Objective: One of the treatment strategies for controlling chronic pain and preventing disability is patient education. Pain neuroscience education (PNE) has been proven to be effective in explaining the biological and physiological processes associated with pain experiences to patients. The purpose of this review is to investigate the effectiveness of PNE for kinesiophobia such as avoidance response in patients with chronic pain. Design: A systematic review and meta-analysis. Methods: MEDLINE, EMBASE, CINAHL, PEDro, and the Cochrane Central Register of controlled trials databases were searched through November 2020 and included a randomized controlled trials evaluating kinesiophobia in musculoskeletal patients with chronic pain. In 8 randomized controlled trial studies, 'Cochrane's risk of bias (RoB) tool was used for qualitative analysis, and results of post-intervention were analyzed through RevMan 5.4 for quantitative analysis. Results: For this review, 8 randomized controlled trials of 369 patients with chronic pain were selected for PNE. A systematic review and meta-analysis also included 8 randomized controlled trials.

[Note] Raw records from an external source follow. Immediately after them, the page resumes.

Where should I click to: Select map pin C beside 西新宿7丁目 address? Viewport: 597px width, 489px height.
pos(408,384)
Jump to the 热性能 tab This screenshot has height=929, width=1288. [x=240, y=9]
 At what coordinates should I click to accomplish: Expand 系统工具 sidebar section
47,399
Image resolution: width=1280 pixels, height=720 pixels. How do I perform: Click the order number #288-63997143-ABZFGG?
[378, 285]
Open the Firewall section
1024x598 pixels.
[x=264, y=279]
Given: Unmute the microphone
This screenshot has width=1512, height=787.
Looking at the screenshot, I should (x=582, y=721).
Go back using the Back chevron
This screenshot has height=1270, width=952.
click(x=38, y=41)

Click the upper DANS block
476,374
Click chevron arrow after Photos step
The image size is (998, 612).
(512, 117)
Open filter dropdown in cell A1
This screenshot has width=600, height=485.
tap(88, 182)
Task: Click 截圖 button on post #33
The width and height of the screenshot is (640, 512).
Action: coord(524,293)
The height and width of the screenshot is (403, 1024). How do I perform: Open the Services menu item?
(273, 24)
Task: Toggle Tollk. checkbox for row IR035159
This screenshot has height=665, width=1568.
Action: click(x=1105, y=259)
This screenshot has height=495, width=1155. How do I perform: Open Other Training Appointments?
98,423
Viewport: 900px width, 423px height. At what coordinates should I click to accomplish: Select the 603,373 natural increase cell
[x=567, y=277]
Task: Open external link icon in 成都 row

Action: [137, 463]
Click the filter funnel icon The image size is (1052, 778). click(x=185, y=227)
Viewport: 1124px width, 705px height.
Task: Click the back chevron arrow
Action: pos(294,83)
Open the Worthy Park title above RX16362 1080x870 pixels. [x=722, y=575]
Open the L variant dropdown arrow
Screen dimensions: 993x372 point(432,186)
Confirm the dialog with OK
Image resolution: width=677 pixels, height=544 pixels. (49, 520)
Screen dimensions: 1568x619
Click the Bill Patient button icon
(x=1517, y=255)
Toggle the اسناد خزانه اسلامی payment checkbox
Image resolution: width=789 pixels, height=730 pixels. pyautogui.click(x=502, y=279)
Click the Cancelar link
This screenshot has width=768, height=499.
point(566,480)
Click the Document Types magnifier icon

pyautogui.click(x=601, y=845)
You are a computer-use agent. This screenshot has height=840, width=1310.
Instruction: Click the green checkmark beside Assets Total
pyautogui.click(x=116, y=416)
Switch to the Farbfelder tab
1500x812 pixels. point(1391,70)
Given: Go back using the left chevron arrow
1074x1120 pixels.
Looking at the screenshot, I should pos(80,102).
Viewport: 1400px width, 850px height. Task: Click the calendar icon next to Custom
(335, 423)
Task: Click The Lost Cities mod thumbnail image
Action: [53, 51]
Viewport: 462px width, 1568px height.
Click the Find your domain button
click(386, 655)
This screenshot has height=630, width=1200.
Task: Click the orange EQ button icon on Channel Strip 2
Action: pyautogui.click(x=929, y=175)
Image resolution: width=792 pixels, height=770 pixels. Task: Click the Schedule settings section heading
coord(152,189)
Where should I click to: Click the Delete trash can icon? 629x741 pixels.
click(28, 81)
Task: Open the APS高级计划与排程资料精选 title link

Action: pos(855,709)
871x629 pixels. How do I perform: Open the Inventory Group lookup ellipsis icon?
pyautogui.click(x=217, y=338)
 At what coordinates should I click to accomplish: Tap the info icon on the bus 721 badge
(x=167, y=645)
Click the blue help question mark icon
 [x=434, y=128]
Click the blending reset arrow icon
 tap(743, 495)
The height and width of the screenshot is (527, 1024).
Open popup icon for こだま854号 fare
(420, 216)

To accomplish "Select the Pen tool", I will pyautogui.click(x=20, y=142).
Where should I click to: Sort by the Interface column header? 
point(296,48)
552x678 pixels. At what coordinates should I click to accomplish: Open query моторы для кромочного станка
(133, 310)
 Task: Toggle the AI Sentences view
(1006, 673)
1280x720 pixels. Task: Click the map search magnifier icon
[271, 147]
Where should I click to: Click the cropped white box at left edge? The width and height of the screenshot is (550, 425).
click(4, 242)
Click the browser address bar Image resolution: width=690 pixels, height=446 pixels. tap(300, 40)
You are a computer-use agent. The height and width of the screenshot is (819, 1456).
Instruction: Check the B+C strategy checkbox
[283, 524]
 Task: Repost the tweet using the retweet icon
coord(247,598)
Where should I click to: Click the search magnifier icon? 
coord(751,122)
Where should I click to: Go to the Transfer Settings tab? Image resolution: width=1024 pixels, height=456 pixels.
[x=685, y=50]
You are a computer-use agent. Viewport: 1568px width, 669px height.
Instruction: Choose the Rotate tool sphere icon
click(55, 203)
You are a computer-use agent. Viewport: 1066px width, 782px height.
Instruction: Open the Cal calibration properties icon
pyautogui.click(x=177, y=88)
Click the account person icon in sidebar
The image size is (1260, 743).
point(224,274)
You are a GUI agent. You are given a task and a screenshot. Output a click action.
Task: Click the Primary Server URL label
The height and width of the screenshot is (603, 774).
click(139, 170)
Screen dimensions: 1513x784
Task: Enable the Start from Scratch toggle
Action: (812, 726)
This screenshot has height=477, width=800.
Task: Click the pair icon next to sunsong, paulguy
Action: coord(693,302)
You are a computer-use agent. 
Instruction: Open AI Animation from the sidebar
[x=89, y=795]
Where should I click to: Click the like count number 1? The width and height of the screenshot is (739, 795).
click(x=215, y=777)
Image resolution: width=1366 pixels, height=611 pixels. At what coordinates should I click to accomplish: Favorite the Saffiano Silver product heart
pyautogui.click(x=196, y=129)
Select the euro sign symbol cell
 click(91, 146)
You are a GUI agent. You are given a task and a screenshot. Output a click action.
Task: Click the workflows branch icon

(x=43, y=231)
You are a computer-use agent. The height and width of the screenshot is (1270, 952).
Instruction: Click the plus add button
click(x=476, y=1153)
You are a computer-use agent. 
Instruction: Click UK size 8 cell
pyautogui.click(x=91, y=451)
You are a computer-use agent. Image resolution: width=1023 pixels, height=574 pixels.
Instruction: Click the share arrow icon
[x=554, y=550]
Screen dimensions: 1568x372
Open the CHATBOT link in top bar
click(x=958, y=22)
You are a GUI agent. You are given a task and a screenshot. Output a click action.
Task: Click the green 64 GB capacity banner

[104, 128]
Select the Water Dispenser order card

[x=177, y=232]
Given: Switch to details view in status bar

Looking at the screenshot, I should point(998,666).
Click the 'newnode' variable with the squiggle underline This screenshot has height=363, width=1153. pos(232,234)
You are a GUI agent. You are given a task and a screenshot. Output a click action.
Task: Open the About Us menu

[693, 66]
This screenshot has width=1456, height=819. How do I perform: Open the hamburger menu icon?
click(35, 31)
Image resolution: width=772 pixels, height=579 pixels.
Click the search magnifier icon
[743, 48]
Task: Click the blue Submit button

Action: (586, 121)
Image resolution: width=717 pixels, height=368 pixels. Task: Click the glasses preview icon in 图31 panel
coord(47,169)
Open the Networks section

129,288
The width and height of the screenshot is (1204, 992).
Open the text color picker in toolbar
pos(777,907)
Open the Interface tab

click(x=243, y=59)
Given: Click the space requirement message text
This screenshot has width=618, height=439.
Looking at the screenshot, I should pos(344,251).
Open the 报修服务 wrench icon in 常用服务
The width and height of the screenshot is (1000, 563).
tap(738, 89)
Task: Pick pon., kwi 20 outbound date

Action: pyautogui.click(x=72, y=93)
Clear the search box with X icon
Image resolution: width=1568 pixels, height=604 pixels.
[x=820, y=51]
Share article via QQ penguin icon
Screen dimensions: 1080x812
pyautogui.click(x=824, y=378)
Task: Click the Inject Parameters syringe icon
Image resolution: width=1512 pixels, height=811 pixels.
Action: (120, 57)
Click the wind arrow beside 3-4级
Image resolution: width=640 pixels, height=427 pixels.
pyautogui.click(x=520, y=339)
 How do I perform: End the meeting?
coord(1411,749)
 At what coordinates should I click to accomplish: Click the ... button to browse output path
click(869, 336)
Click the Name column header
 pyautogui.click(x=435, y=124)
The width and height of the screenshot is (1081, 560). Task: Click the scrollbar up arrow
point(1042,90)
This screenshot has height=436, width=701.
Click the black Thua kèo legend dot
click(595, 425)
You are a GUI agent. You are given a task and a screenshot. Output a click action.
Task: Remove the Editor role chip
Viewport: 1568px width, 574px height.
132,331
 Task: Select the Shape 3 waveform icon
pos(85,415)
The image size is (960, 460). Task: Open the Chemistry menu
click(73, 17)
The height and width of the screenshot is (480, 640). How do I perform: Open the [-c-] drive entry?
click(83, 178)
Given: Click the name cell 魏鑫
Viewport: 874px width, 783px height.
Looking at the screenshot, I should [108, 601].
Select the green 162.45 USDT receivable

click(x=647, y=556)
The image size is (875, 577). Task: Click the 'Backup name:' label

The effect on kinesiophobia was more effective than the control group (-0.86; 95% confidence interval [CI], -1.22 to -0.51; heterogeneity [χ2=21.18, df=7, I2=67%]; overall effect [Z=4.80]). In addition, the effect on pain was more effective than the control group (-0.53; 95% CI, -1.05 to -0.01; heterogeneity [χ2=47.42, df=7, I2=85%]; overall effect [Z=2.01]). Conclusions: The results of this review suggest that PNE and combined PNE have a positive effect on the improvement of pain and kinesiophobia in patients with chronic pain.